**What you need to do:** Update all of the lines below so that every occurrence of "coordinate pair" becomes "pair of coordinates", and leave everything else unchanged.

**Records to use:**
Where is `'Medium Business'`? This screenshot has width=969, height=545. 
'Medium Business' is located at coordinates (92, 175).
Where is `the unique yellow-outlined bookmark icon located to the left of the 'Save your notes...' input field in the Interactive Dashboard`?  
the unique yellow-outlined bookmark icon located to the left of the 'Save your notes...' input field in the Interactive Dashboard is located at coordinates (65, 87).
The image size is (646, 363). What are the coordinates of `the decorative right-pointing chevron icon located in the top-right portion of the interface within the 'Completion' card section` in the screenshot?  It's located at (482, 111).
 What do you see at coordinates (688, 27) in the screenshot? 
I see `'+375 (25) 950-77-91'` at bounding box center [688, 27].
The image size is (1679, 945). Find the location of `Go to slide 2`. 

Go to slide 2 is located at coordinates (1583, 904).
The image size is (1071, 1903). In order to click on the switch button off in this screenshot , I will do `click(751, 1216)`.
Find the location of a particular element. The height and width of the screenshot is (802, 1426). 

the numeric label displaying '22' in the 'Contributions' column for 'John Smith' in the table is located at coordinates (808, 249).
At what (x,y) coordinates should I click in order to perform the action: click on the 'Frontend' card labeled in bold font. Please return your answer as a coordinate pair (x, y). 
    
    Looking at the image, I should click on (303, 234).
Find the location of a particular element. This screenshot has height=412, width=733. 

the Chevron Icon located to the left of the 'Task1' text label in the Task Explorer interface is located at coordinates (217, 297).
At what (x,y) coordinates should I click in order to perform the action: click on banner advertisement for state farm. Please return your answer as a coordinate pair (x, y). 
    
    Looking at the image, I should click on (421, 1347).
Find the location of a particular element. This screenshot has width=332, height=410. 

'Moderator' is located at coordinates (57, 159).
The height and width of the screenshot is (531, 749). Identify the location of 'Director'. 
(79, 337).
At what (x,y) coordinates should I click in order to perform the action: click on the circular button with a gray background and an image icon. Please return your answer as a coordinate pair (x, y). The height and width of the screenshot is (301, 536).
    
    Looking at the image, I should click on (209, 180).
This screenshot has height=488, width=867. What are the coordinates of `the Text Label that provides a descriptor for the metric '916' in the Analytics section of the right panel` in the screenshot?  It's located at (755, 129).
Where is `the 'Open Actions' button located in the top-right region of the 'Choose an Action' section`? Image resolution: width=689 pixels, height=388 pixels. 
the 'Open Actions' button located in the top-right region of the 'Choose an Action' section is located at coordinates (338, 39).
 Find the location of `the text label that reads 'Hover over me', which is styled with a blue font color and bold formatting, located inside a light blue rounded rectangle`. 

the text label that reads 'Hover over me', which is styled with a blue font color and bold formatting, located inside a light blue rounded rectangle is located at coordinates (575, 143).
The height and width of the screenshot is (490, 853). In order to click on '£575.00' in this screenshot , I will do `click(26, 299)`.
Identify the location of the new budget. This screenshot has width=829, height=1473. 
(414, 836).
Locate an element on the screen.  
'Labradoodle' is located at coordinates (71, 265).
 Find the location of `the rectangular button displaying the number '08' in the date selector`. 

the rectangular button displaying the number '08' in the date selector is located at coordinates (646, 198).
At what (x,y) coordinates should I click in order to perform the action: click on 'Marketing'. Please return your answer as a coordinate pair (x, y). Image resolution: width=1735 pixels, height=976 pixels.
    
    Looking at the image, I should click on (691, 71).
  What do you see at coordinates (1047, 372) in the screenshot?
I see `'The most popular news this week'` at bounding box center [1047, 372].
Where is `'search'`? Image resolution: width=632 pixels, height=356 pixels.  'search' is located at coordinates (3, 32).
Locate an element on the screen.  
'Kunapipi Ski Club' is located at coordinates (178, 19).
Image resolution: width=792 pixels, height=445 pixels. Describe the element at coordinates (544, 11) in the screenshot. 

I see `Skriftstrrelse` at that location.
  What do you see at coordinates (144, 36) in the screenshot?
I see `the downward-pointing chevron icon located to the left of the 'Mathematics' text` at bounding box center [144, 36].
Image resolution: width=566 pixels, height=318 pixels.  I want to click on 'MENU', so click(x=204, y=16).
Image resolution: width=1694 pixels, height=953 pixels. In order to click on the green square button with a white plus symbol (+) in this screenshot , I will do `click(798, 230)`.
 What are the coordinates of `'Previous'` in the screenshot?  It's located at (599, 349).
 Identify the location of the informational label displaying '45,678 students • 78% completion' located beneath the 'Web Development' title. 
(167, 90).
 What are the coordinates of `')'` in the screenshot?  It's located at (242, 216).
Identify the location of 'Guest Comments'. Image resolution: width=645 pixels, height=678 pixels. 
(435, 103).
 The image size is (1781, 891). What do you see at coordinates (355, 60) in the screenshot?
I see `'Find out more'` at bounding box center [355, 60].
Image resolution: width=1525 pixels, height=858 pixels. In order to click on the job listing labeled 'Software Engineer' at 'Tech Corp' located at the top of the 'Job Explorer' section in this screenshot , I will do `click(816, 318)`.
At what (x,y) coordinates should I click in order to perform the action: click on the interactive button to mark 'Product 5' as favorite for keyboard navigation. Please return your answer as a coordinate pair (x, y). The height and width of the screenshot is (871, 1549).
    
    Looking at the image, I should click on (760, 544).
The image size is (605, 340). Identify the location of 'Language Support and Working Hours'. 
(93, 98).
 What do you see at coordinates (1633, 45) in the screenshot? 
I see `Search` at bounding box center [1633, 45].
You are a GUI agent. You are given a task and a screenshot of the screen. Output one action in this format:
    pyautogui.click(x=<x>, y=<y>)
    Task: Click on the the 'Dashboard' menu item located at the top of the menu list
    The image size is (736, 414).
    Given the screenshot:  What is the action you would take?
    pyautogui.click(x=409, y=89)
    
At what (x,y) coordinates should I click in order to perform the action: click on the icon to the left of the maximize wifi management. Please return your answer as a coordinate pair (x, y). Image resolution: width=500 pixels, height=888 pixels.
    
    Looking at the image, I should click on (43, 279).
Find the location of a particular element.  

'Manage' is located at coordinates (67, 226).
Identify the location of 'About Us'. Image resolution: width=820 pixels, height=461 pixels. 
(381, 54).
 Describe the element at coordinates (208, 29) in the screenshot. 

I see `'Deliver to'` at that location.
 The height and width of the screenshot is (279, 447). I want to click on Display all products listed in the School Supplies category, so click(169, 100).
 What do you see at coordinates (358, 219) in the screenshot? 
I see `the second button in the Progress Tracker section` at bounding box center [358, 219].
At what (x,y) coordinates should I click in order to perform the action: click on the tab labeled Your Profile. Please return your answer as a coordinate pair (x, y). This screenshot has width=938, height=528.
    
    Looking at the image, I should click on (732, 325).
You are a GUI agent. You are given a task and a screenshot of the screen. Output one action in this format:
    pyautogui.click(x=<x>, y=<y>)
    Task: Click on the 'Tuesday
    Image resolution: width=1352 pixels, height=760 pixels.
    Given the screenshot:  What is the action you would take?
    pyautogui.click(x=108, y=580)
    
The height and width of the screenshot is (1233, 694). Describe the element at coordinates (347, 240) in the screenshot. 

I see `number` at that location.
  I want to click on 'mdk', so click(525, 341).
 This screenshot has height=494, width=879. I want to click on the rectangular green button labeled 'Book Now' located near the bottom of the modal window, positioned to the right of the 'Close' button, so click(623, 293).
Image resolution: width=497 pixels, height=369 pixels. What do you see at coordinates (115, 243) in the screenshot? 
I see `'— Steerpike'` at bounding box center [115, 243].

**Response to the exercise:**
Where is `'Medium Business'`? This screenshot has width=969, height=545. 
'Medium Business' is located at coordinates (92, 175).
Where is `the unique yellow-outlined bookmark icon located to the left of the 'Save your notes...' input field in the Interactive Dashboard`?  
the unique yellow-outlined bookmark icon located to the left of the 'Save your notes...' input field in the Interactive Dashboard is located at coordinates (65, 87).
The image size is (646, 363). What are the coordinates of `the decorative right-pointing chevron icon located in the top-right portion of the interface within the 'Completion' card section` in the screenshot?  It's located at (482, 111).
 What do you see at coordinates (688, 27) in the screenshot? 
I see `'+375 (25) 950-77-91'` at bounding box center [688, 27].
The image size is (1679, 945). Find the location of `Go to slide 2`. 

Go to slide 2 is located at coordinates (1583, 904).
The image size is (1071, 1903). In order to click on the switch button off in this screenshot , I will do `click(751, 1216)`.
Find the location of a particular element. The height and width of the screenshot is (802, 1426). 

the numeric label displaying '22' in the 'Contributions' column for 'John Smith' in the table is located at coordinates (808, 249).
At what (x,y) coordinates should I click in order to perform the action: click on the 'Frontend' card labeled in bold font. Please return your answer as a pair of coordinates (x, y). 
    
    Looking at the image, I should click on (303, 234).
Find the location of a particular element. This screenshot has height=412, width=733. 

the Chevron Icon located to the left of the 'Task1' text label in the Task Explorer interface is located at coordinates (217, 297).
At what (x,y) coordinates should I click in order to perform the action: click on banner advertisement for state farm. Please return your answer as a pair of coordinates (x, y). 
    
    Looking at the image, I should click on (421, 1347).
Find the location of a particular element. This screenshot has width=332, height=410. 

'Moderator' is located at coordinates (57, 159).
The height and width of the screenshot is (531, 749). Identify the location of 'Director'. 
(79, 337).
At what (x,y) coordinates should I click in order to perform the action: click on the circular button with a gray background and an image icon. Please return your answer as a pair of coordinates (x, y). The height and width of the screenshot is (301, 536).
    
    Looking at the image, I should click on (209, 180).
This screenshot has height=488, width=867. What are the coordinates of `the Text Label that provides a descriptor for the metric '916' in the Analytics section of the right panel` in the screenshot?  It's located at (755, 129).
Where is `the 'Open Actions' button located in the top-right region of the 'Choose an Action' section`? Image resolution: width=689 pixels, height=388 pixels. 
the 'Open Actions' button located in the top-right region of the 'Choose an Action' section is located at coordinates (338, 39).
 Find the location of `the text label that reads 'Hover over me', which is styled with a blue font color and bold formatting, located inside a light blue rounded rectangle`. 

the text label that reads 'Hover over me', which is styled with a blue font color and bold formatting, located inside a light blue rounded rectangle is located at coordinates (575, 143).
The height and width of the screenshot is (490, 853). In order to click on '£575.00' in this screenshot , I will do `click(26, 299)`.
Identify the location of the new budget. This screenshot has width=829, height=1473. 
(414, 836).
Locate an element on the screen.  
'Labradoodle' is located at coordinates (71, 265).
 Find the location of `the rectangular button displaying the number '08' in the date selector`. 

the rectangular button displaying the number '08' in the date selector is located at coordinates (646, 198).
At what (x,y) coordinates should I click in order to perform the action: click on 'Marketing'. Please return your answer as a pair of coordinates (x, y). Image resolution: width=1735 pixels, height=976 pixels.
    
    Looking at the image, I should click on (691, 71).
  What do you see at coordinates (1047, 372) in the screenshot?
I see `'The most popular news this week'` at bounding box center [1047, 372].
Where is `'search'`? Image resolution: width=632 pixels, height=356 pixels.  'search' is located at coordinates (3, 32).
Locate an element on the screen.  
'Kunapipi Ski Club' is located at coordinates (178, 19).
Image resolution: width=792 pixels, height=445 pixels. Describe the element at coordinates (544, 11) in the screenshot. 

I see `Skriftstrrelse` at that location.
  What do you see at coordinates (144, 36) in the screenshot?
I see `the downward-pointing chevron icon located to the left of the 'Mathematics' text` at bounding box center [144, 36].
Image resolution: width=566 pixels, height=318 pixels.  I want to click on 'MENU', so click(x=204, y=16).
Image resolution: width=1694 pixels, height=953 pixels. In order to click on the green square button with a white plus symbol (+) in this screenshot , I will do `click(798, 230)`.
 What are the coordinates of `'Previous'` in the screenshot?  It's located at (599, 349).
 Identify the location of the informational label displaying '45,678 students • 78% completion' located beneath the 'Web Development' title. 
(167, 90).
 What are the coordinates of `')'` in the screenshot?  It's located at (242, 216).
Identify the location of 'Guest Comments'. Image resolution: width=645 pixels, height=678 pixels. 
(435, 103).
 The image size is (1781, 891). What do you see at coordinates (355, 60) in the screenshot?
I see `'Find out more'` at bounding box center [355, 60].
Image resolution: width=1525 pixels, height=858 pixels. In order to click on the job listing labeled 'Software Engineer' at 'Tech Corp' located at the top of the 'Job Explorer' section in this screenshot , I will do `click(816, 318)`.
At what (x,y) coordinates should I click in order to perform the action: click on the interactive button to mark 'Product 5' as favorite for keyboard navigation. Please return your answer as a pair of coordinates (x, y). The height and width of the screenshot is (871, 1549).
    
    Looking at the image, I should click on (760, 544).
The image size is (605, 340). Identify the location of 'Language Support and Working Hours'. 
(93, 98).
 What do you see at coordinates (1633, 45) in the screenshot? 
I see `Search` at bounding box center [1633, 45].
You are a GUI agent. You are given a task and a screenshot of the screen. Output one action in this format:
    pyautogui.click(x=<x>, y=<y>)
    Task: Click on the the 'Dashboard' menu item located at the top of the menu list
    The image size is (736, 414).
    Given the screenshot:  What is the action you would take?
    pyautogui.click(x=409, y=89)
    
At what (x,y) coordinates should I click in order to perform the action: click on the icon to the left of the maximize wifi management. Please return your answer as a pair of coordinates (x, y). Image resolution: width=500 pixels, height=888 pixels.
    
    Looking at the image, I should click on (43, 279).
Find the location of a particular element.  

'Manage' is located at coordinates (67, 226).
Identify the location of 'About Us'. Image resolution: width=820 pixels, height=461 pixels. 
(381, 54).
 Describe the element at coordinates (208, 29) in the screenshot. 

I see `'Deliver to'` at that location.
 The height and width of the screenshot is (279, 447). I want to click on Display all products listed in the School Supplies category, so click(169, 100).
 What do you see at coordinates (358, 219) in the screenshot? 
I see `the second button in the Progress Tracker section` at bounding box center [358, 219].
At what (x,y) coordinates should I click in order to perform the action: click on the tab labeled Your Profile. Please return your answer as a pair of coordinates (x, y). This screenshot has width=938, height=528.
    
    Looking at the image, I should click on (732, 325).
You are a GUI agent. You are given a task and a screenshot of the screen. Output one action in this format:
    pyautogui.click(x=<x>, y=<y>)
    Task: Click on the 'Tuesday
    Image resolution: width=1352 pixels, height=760 pixels.
    Given the screenshot:  What is the action you would take?
    pyautogui.click(x=108, y=580)
    
The height and width of the screenshot is (1233, 694). Describe the element at coordinates (347, 240) in the screenshot. 

I see `number` at that location.
  I want to click on 'mdk', so click(525, 341).
 This screenshot has height=494, width=879. I want to click on the rectangular green button labeled 'Book Now' located near the bottom of the modal window, positioned to the right of the 'Close' button, so click(623, 293).
Image resolution: width=497 pixels, height=369 pixels. What do you see at coordinates (115, 243) in the screenshot? 
I see `'— Steerpike'` at bounding box center [115, 243].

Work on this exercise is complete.